Miguel Arteta: He does in real life but like I said he had a natural ability, even in his audition tape he was 3/4 all the way there so I could tell he had a facility for it. But you know, there’s so many actor from Australia and they don’t have that ability. It’s amazing, if you have it, you can just turn it on. Just like me I sound just perfectly American
Bloggers: Speaking of natural abilities, Steve Carrel has a natural comedic ability. How much of the scenes were ad libbed and how much was controlled since this is a Disney film?
Miguel Arteta: they gave us a lot of freedom you know, for comedy it is really important to have a relaxed set and let the actors bring something of what they do to it. Steve brought a lot to it, not only to his wonderful improv moments. For example there’s one moment where his older son got in trouble for knocking down trophies at school and he goes to pick him up and the son starts to apologize and he interrupts him by making silly noises and faces. That just came out of the blue and it was just an honest moment. There are so many things he brought on but he also thought about the story a lot. He was really helpful for me in terms of shaping the movie. He’s a sweetheart. I worked with him in The Office and he’s such a gentleman. I also think he’s immensely talented and he does the kind of comedy that it’s very difficult to do because it comes out of being lovely and being a nice guy which is really hard. It’s a lot easier to make comedy out of being sarcastic and he has this ability out of niceness just to be funny. He makes it look easy and other comics really appreciate him because of that.
Bloggers: What about Jennifer? Is she genuinely funny?
Miguel Arteta: she’s very sweet and authentic and really funny. I had loved her in 13 going on 30 and she had been really funny there and she doesn’t get called to do comedy much so I was pretty excited to bring her to do this. She had done all her stunts and she was all up for physical comedy, like riding the bike and crashing. Stubbing her toe. She’s wonderful. This is my first Hollywood movie and a lucked out by having 2 of the nicest movie starts in the world. Jennifer knew everybody’s name on day 2. It was very genuine. She’s really just a sweetheart.
Bloggers: How did you get Dick Van Dyke to do the movie?
Miguel Arteta: it was pretty amazing to be able to sit with somebody he knew Walt Disney pretty well. I was really starstruck. Growing up “Chitty Chitty Bang Bang” was my favorite movie and I couldn’t believe on a Sunday morning when I got a call from Dick Van Dyke checking in. I think Sean Levy worked with him during a few scenes of “Night at the Museum” and he helped us get him and I was really happy for many reasons. Not only does he have this long tradition with Disney.
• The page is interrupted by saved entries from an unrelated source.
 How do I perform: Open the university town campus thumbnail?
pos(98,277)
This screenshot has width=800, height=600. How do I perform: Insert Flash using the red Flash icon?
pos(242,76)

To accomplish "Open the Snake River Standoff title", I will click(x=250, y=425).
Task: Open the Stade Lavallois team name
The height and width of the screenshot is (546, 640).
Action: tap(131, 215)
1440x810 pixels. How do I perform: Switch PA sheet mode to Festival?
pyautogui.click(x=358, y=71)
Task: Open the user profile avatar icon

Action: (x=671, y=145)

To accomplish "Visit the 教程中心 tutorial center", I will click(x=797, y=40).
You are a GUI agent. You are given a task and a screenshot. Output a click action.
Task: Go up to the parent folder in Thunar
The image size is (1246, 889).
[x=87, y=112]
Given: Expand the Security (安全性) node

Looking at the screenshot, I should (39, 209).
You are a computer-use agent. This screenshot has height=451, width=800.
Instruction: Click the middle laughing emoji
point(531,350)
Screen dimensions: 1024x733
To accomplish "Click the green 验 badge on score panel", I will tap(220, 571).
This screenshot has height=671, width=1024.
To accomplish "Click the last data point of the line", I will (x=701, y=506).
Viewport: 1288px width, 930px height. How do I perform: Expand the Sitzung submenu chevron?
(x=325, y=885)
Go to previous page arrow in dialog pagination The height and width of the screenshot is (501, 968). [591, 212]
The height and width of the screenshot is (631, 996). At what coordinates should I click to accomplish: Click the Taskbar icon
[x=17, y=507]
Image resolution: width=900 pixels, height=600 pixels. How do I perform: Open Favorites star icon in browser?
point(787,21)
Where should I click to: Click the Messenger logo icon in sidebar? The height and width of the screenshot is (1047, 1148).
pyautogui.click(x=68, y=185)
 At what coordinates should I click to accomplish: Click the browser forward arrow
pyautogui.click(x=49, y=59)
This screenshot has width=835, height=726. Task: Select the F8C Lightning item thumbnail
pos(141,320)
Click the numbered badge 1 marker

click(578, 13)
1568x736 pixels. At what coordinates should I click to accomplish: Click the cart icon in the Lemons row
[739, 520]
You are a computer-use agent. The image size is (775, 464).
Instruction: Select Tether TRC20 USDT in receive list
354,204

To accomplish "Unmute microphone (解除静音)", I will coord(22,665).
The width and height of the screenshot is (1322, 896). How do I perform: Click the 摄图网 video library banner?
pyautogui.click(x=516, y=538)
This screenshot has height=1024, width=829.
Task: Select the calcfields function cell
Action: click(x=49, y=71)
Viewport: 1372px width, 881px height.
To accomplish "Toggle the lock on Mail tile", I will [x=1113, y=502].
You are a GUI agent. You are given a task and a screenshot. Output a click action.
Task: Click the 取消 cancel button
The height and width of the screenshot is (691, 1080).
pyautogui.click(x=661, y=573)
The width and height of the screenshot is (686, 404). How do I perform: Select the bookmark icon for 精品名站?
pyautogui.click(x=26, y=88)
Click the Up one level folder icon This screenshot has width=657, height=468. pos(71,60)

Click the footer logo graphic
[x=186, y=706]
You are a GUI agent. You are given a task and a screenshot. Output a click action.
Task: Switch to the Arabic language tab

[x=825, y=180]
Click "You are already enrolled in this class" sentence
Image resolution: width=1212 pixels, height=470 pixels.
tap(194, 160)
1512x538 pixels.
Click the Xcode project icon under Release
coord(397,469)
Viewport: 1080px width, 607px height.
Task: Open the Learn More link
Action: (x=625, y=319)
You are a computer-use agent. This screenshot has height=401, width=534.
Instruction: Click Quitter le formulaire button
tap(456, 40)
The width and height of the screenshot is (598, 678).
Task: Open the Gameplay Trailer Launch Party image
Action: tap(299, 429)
But what I was talking before about the kind of comedy that Steve Carrel does, he’s kind of the grandfather of that. His comedy never came from a bitter place. It was always out of sweetness and niceness and I feel there’s a correlation between Dick Van Dyke came and Steve Carrel.
Bloggers: Do you have any teenagers in your family that you relate to?
Miguel Arteta: I don’t. My niece just turned 21
That was it! Alexander and The Terrible, No Good, Very Bad Day premieres today in theaters!